Die Entwicklung vollzieht sich nach den Worten des 1954 geborenen Auer in ganz Europa. Die Schweiz und Norwegen bildeten eine Ausnahme; weniger wegen ihres Status als EU-Nichtmitglied als aufgrund ihrer besonderen sprachlichen Beziehungen zum Nachbarn Deutschland bzw. Dänemark. Ähnlich wie in Bayern bedingt die stärkere Identifizierung mit dem Land die Bewahrung eigener dialektaler Formen.

Alemannisch wird ausgerechnet von Schwäbisch verdrängt

Konservative Sprachräume hat Auer aber auch im Südwesten ausgemacht. Die südliche Rheinebene und dort vor allem der Hotzenwald – die Gegend um Waldshut – sei sprachlich sehr beständig, meint der Träger des Landesforschungspreis. Die Begründung liegt nahe: Als eine der strukturschwächsten Regionen gab es hier nur sehr wenig Zu- und Wegzug. Die Bevölkerung – und mit ihr die Sprache – blieb in ihrer Struktur weitgehend erhalten.

Eine interessante Beobachtung hat Auer am nördlichen Bodenseeufer gemacht.
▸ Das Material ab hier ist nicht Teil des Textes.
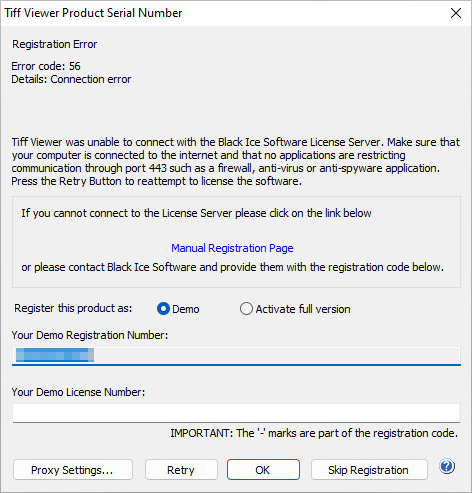
Task: Open help via the blue question mark icon
Action: [x=447, y=466]
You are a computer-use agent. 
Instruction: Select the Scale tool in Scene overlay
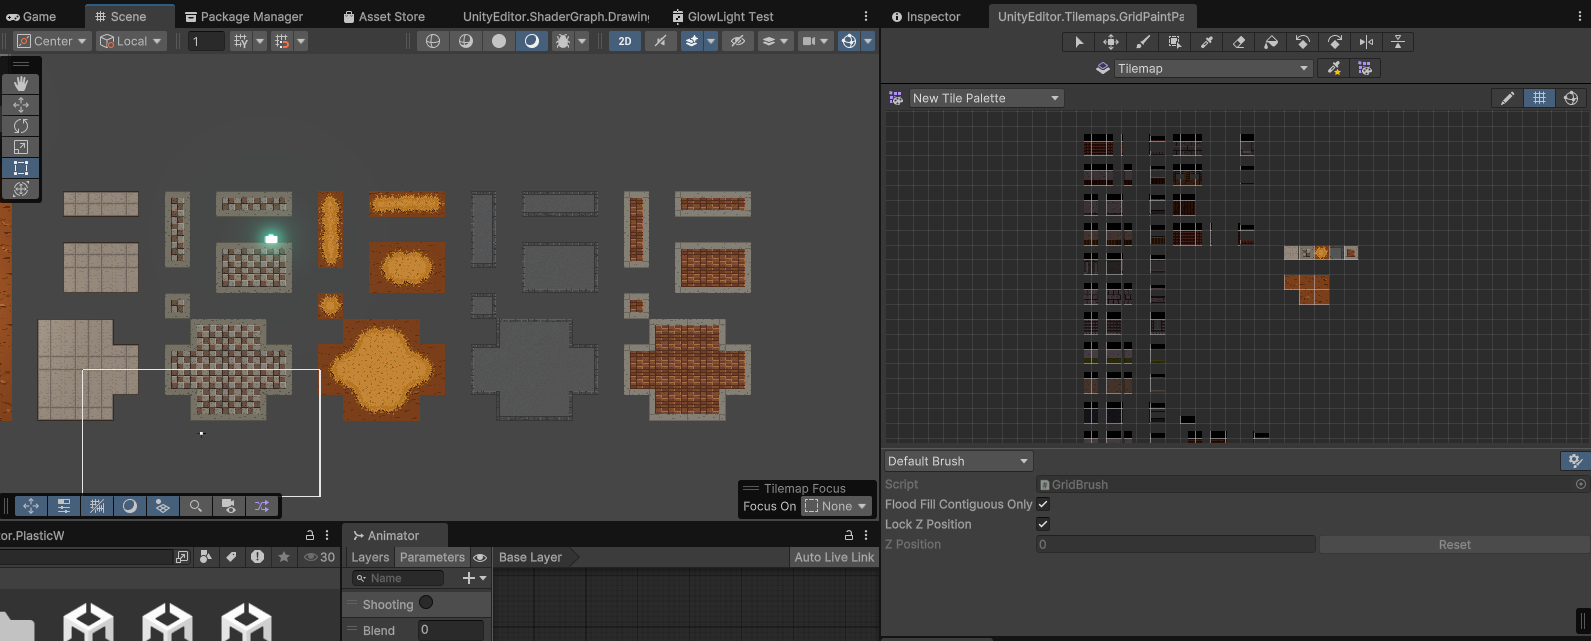pyautogui.click(x=21, y=147)
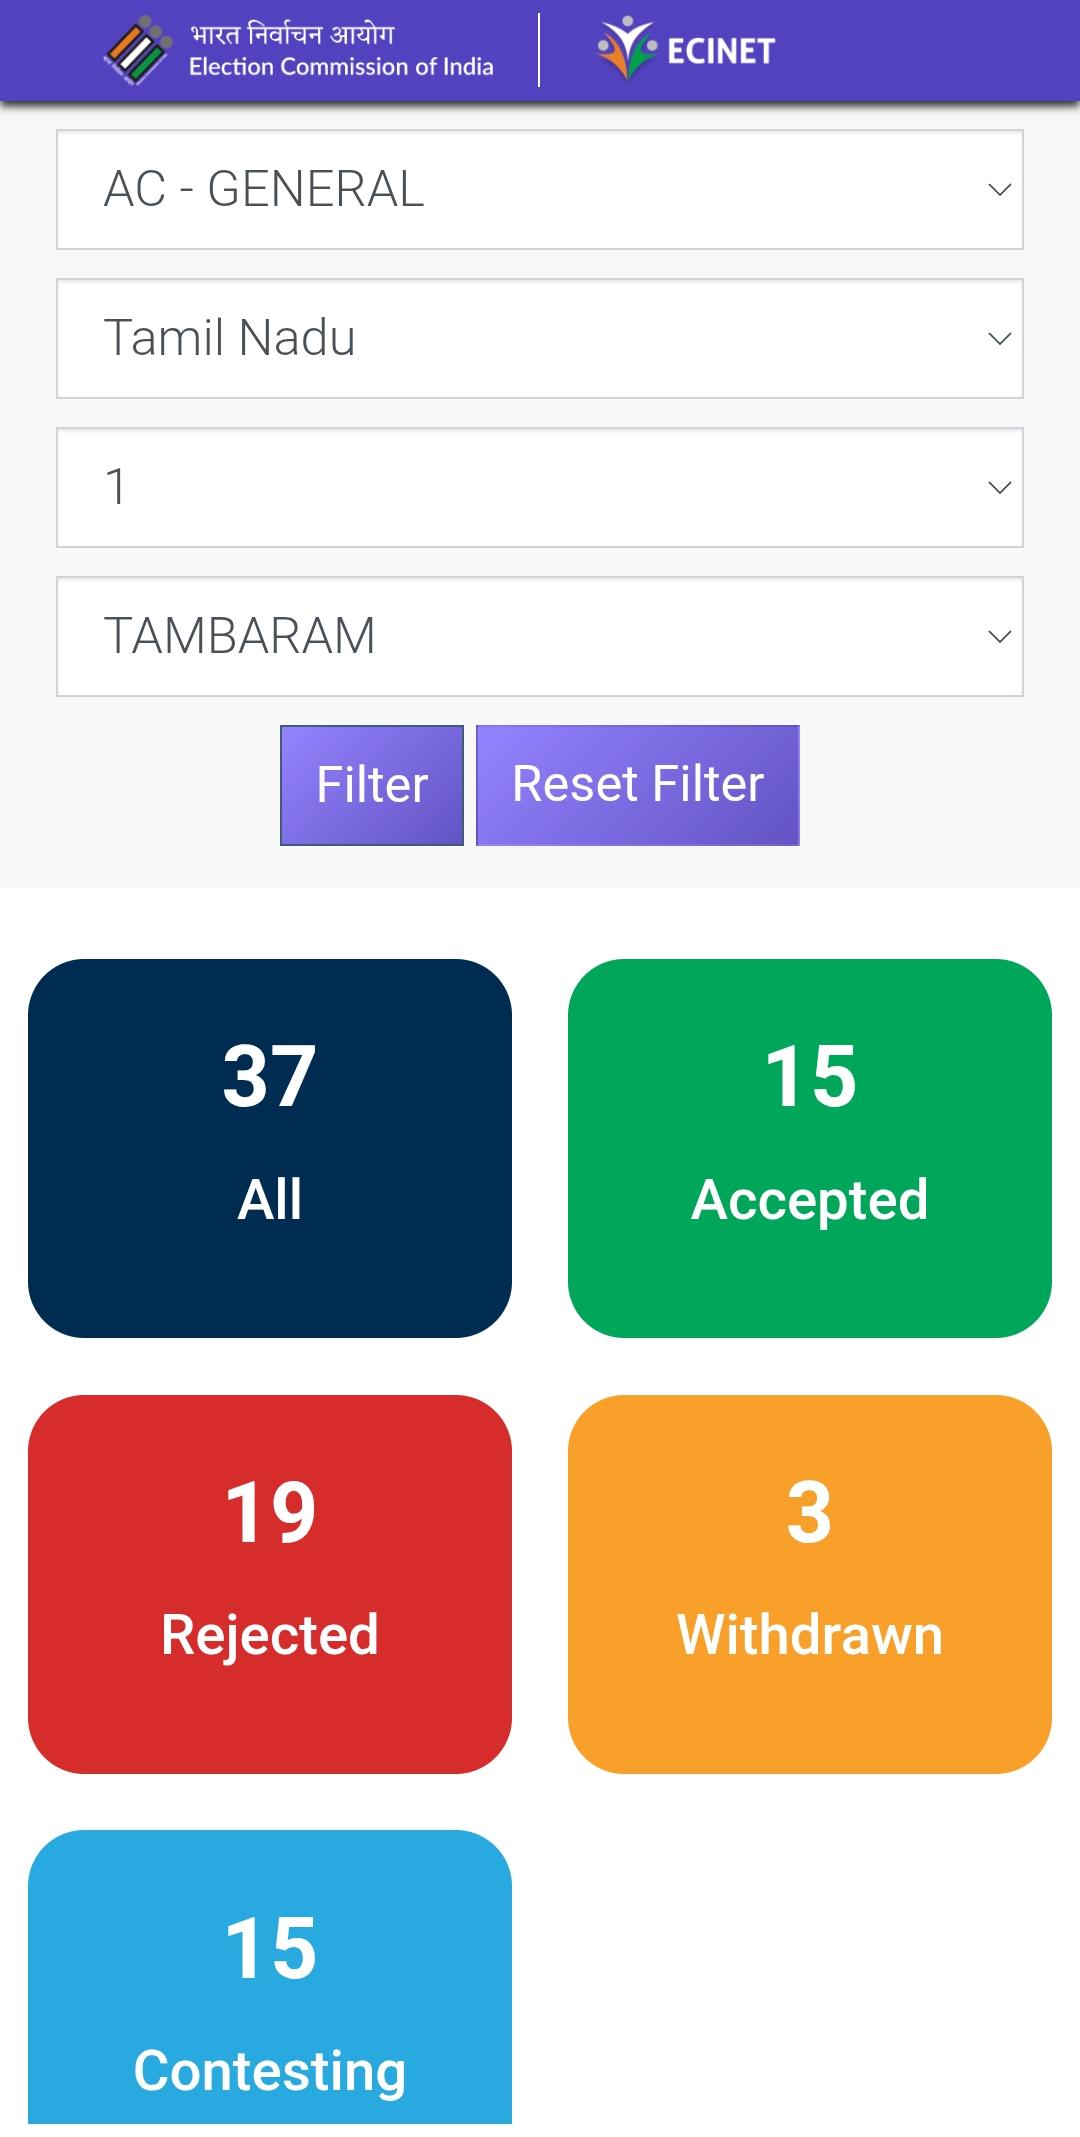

Dort, wo die Dialektgrenze zwischen Baden und Württemberg (nördlich von Meersburg) verläuft, wird das Alemannische nicht etwa durch Hochdeutsch zurückgedrängt, sondern ausgerechnet durch Schwäbisch. Statt „Zit“ sagen die Bewohner heute verstärkt „Zeit“ – aber nicht in seiner reinen, hochdeutschen Form, sondern schwäbisch-nasal. Die Erklärung, die der Linguist anstellt, ist rein sprachwissenschaftlicher Natur: Schwäbisch wird gesprochen, weil es fonetisch näher am Alemannischen dran ist als Hochdeutsch. Und nicht weil Badener die Sprache plötzlich besonders sexy fänden.

Zur Person Peter Auer:

1954 in Regensburg geboren

Studium der Sprachwissenschaft, Germanistik, Pädagogik, Psychologie und Soziologie.

Danach verschiedene Lehraufträge, seit 2008 stellvertretender Direktor der Sektion Language & Literature an der Uni Freiburg.

2012 erhält Auer den mit 100.000 Euro dotierten Landesforschungspreis – einen der renommiertesten Preise des Landes.

Er hat sein „Forschungsgebiet revolutioniert und ihm Aktualität verliehen“, heißt es in der Würdigung. Auer findet es selbst bemerkenswert, dass der Forschungspreis in diesem Jahr in einem nichttechnischen Fach vergeben wurde. Zweiter Preisträger ist der Karlsruher Informatiker Peter Sanders.